On June 10, the State Bank raised the prime interest rate by a whopping 2 percentage points, from 12 to 14 percent per year. The refinancing rate was set at 15 percent per year, up by 2 percentage points, and the discount rate at 13 percent per year, up 2 points.
These new rates are effective as of June 11, marking the third time the central bank has raised the benchmark in the past six months.
The most recent hike was on May 19 when the prime lending rate was raised to 12 percent from the previous 8.75 percent.
The prime rate set by the central bank is used by commercial banks to set up their own interest rates, for deposits and loans.

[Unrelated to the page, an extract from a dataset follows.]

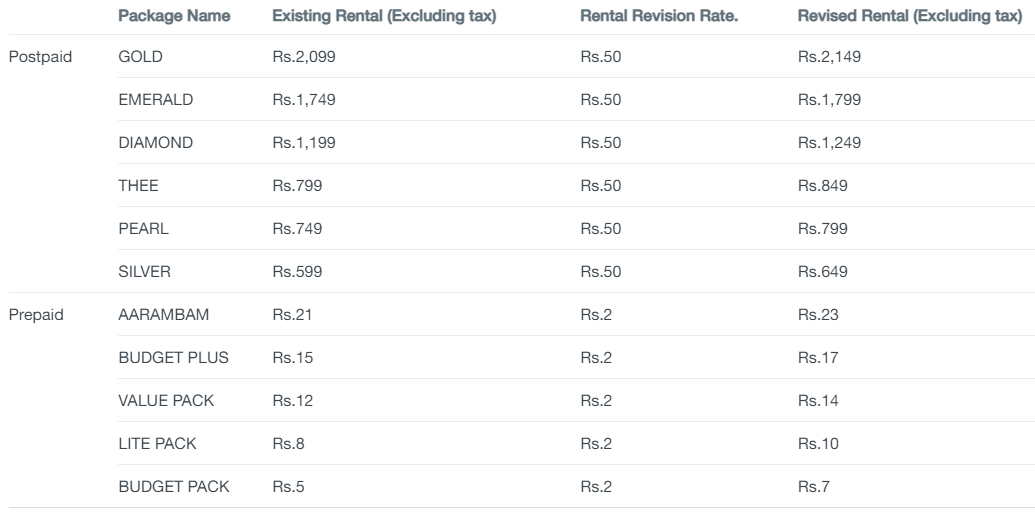Image resolution: width=1035 pixels, height=524 pixels.
Task: Select the AARAMBAM prepaid package
Action: coord(164,315)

Pursuant to the nation’s Civil Code, lending rates cannot exceed 1.5 times the prime rate. That means the banks are now required to have lending interests rates of no more than 21 percent per year, rather than the 18 percent ceiling of the past three weeks.

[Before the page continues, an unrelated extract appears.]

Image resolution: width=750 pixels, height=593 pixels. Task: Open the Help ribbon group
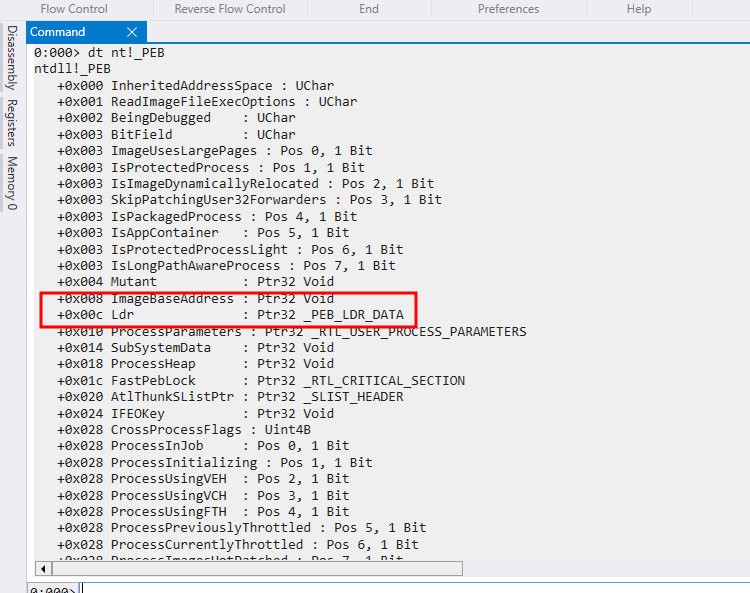click(x=639, y=9)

Commercial banks have not yet overcome liquidity shortages given the very low growth rate of deposits. They have raised deposit rates to over 16 percent per year. Some have gone as high as 16.56 percent for three month deposits.

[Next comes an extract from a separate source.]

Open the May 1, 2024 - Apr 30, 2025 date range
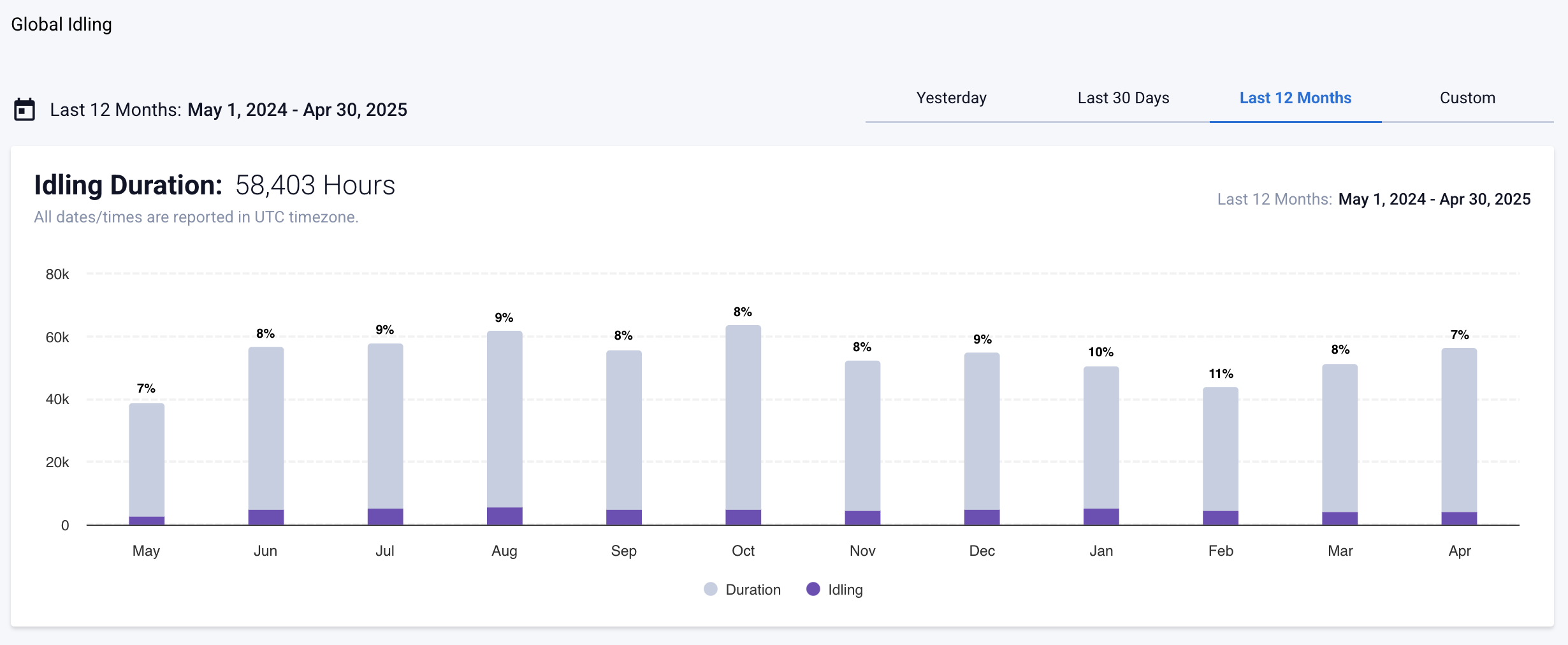 click(297, 110)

These rates hover near the lending cap of 18 percent, which leaves a very thin profit margin for banks.
While previously implementing the 18 percent lending cap, most banks began plying loan-seeking clients with additional fees, pushing real lending interest rates to around 21-22 percent per year.
In response, central bank Governor Nguyen Van Giau in his Official Document No 5158/NHNN-CSTT prohibited banks from tacking on such extra fees.
Central bank offices in provinces and cities will have to monitor commercial banks to make sure they comply with the new requirement.